Submission checklist
Thesis formatting checklist: 34 checks before submission
Use these 34 checks before sending your thesis to a supervisor, jury, printing office, or university submission portal. Review the DOCX first, then confirm that the final PDF preserves the same structure and layout.
Quick answer
Before submitting a thesis, complete all 34 checks below: official university rules, document structure, page setup, body style, headings, contents, figures, tables, footnotes, page numbering, bibliography layout, DOCX health, and final PDF export. Formatting must not change academic content.
Document structure
- Cover/title page follows the university template.
- Dedication, acknowledgments, abstract, and summaries appear in the required order.
- Introduction, chapters, conclusion, bibliography, and annexes are clearly separated.
- Section breaks are intentional and not randomly inserted.
University guideline check
Before final formatting, compare the file with the official university rules. Start from the university guideline pages, follow the seven-step Word thesis formatting workflow, or upload your own guide with the free audit.
First 10-minute formatting check
- Open the official guideline and mark required font, margins, spacing, page numbering, and required front matter.
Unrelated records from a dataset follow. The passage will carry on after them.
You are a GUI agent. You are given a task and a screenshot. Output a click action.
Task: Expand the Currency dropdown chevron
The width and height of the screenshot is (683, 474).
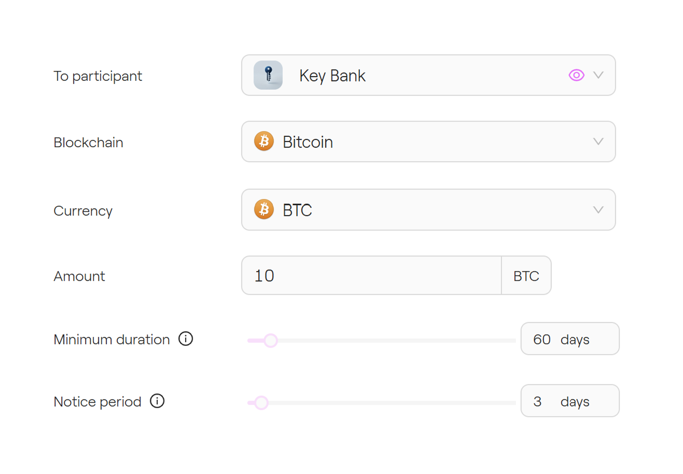(x=598, y=209)
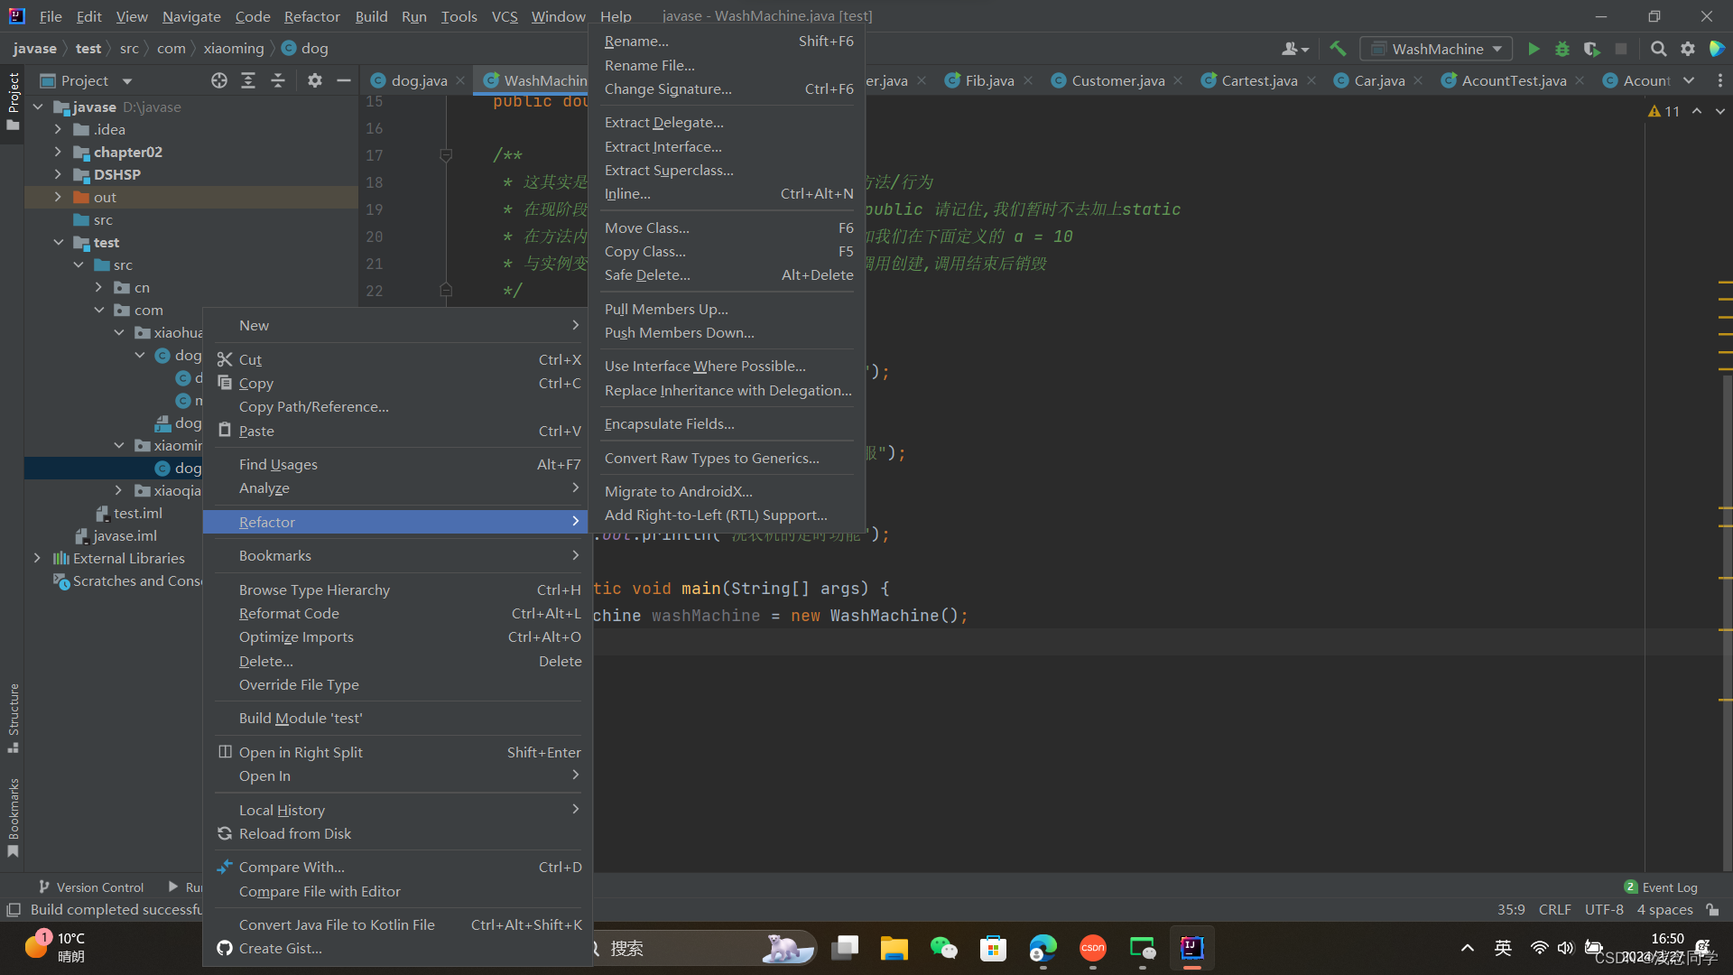The height and width of the screenshot is (975, 1733).
Task: Expand the xiaoming package tree node
Action: click(x=120, y=445)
- Update the table of contents, list of figures, and list of tables.
- Click several navigation entries in the DOCX and exported PDF.
- Compare the first body page, a middle chapter, a table-heavy page, and the bibliography.
- Check whether any PDF page has missing images, broken links, or shifted captions.
Body formatting
- Body text uses the required font and size.
- Line spacing follows the guide, commonly 1.5 for the main text.
- Paragraphs are justified if required.
- Margins match the guideline on every section.
- Arabic, French, or English text uses readable fonts and direction settings.
Navigation pages
- Sommaire, if required, contains only major entries.
- Table of contents contains the required depth.
- List of figures is not empty and points to real figures.
- List of tables is not empty when tables are present.
- Navigation entries are clickable or updateable where required.
Figures, tables, and captions
- Every figure has a caption.
- Every table has a caption or title according to the guide.
- Images are visible in the DOCX and exported PDF.
- Large tables do not overflow page margins.
- Caption numbering is consistent across chapters.
Footnotes and references
- Footnotes are real Word footnotes.
- Footnote font size is smaller than body text if required.
- Website URLs, DOI links, and source details are preserved.
- Bibliography entries are not accidentally converted into footnotes or body text.
- Citation style is consistent if the university requires one.
Final export
- PDF opens without warnings.
- DOCX opens without unreadable-content warnings.
- Page numbers match between DOCX and PDF.
- No page has broken layout, missing image, or overlapping text.
- File name follows the university submission rule.
Common failures this checklist catches
- Table of contents is empty, not clickable, or missing headings.
- List of figures is handmade, empty, or says figures were not found.
- List of tables is empty or missing table captions.
- Margins or line spacing change between sections.
- Footnotes are oversized, missing, or no longer real Word notes.
- Roman and Arabic page numbers restart incorrectly.
Checklist questions before submission
What should I check before submitting a thesis?
Check the official guideline, body style, margins, line spacing, headings, TOC, figures, tables, footnotes, page numbers, bibliography, DOCX integrity, and PDF export.
Is a thesis formatting checklist enough before submission?
It helps, but it is not enough for damaged or complex Word files. If the document has many section breaks, generated lists, footnotes, figures, or PDF export issues, use a guideline-specific audit.